* À FAIRE *
1. Réécrivez plus brièvement le paragraphe du texte qui commence par « NETTALI.COM – Comment concilier », en gardant ses faits principaux.
2. Ajoutez 116 à chaque coordonnée des réponses dans les entrées, de la ligne qui contient « You are a computer-use agent. » jusqu'à la fin des entrées, ces deux bornes incluses. Recopiez ces lignes en entier, mais laissez les images de côté.

* TEXTE *
━━━━━━━━━━━━━━━━
NETTALI.COM – Comment concilier la célébrité et la profession de journaliste qui a ses règles éthiques et déontologiques ? Une grande question que beaucoup se posent puisque les effluves du star-system commencent à envahir le milieu des médias. En particulier la télévision qui trouve ses excroissances sur les réseaux sociaux. Un phénomène qui semble aujourd’hui gangréner le monde de l’information après avoir infesté celui de la production de films et de la musique.
━━━━━━━━━━━━━━━━
* EXTRAITS DE DONNÉES *
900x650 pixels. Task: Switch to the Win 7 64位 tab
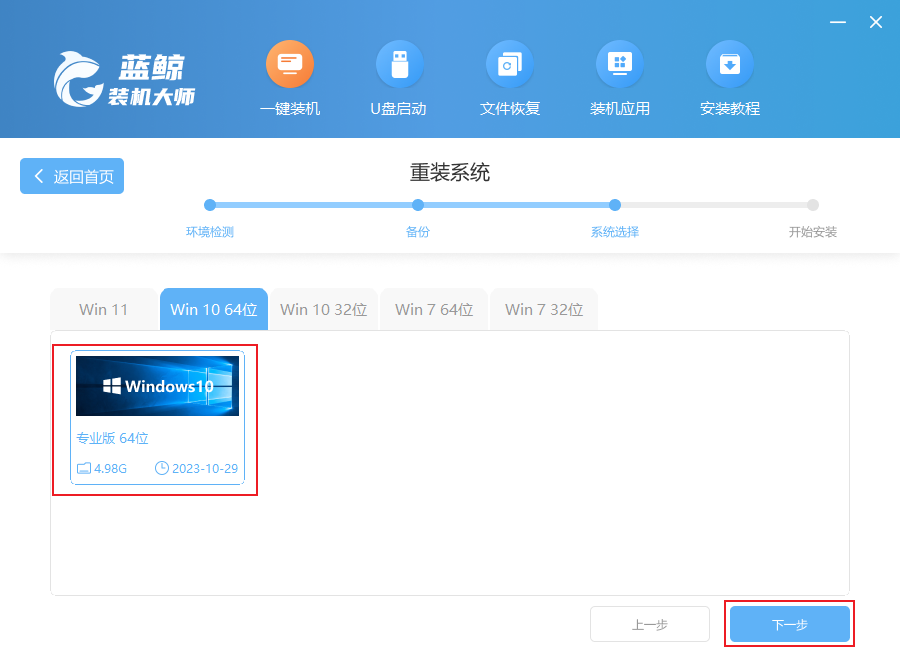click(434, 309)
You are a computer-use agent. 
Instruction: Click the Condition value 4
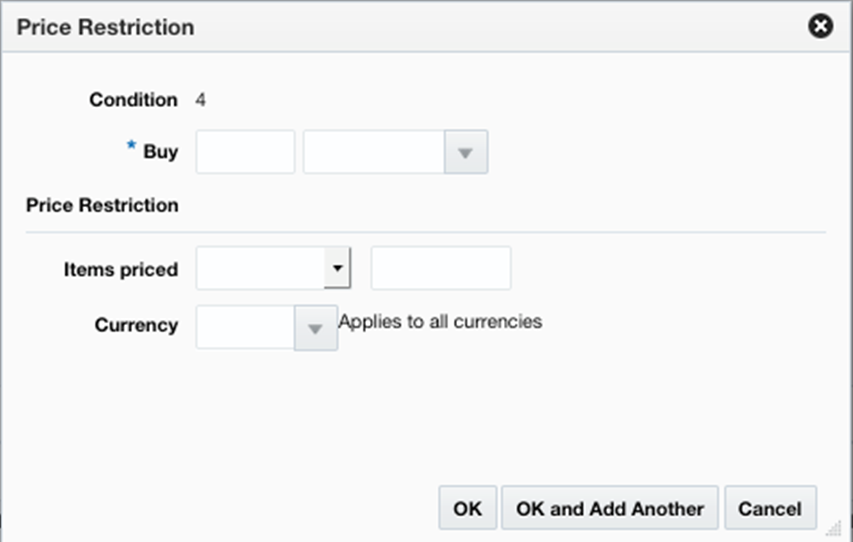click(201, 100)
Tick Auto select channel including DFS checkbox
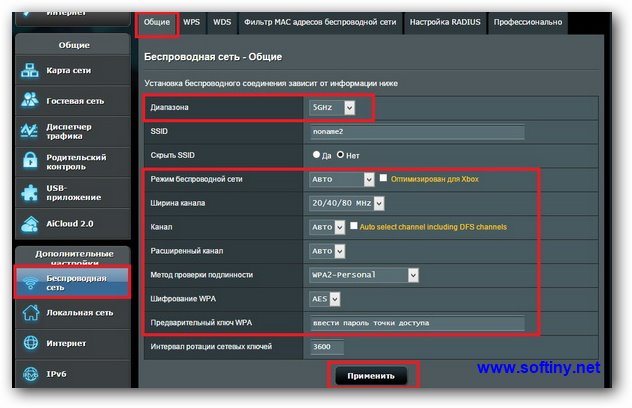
━━━━━━━━━━━━━━━━
* RÉPONSES COMPLÈTES *
1. Comment un journaliste devenu célèbre peut-il respecter les règles éthiques et déontologiques de son métier ? La question se pose de plus en plus, car le star-system gagne les médias, surtout la télévision et ses prolongements sur les réseaux sociaux. Il avait déjà envahi le cinéma et la musique.

2.
You are a computer-use agent. 
Instruction: Click the Condition value 4
click(317, 216)
Tick Auto select channel including DFS checkbox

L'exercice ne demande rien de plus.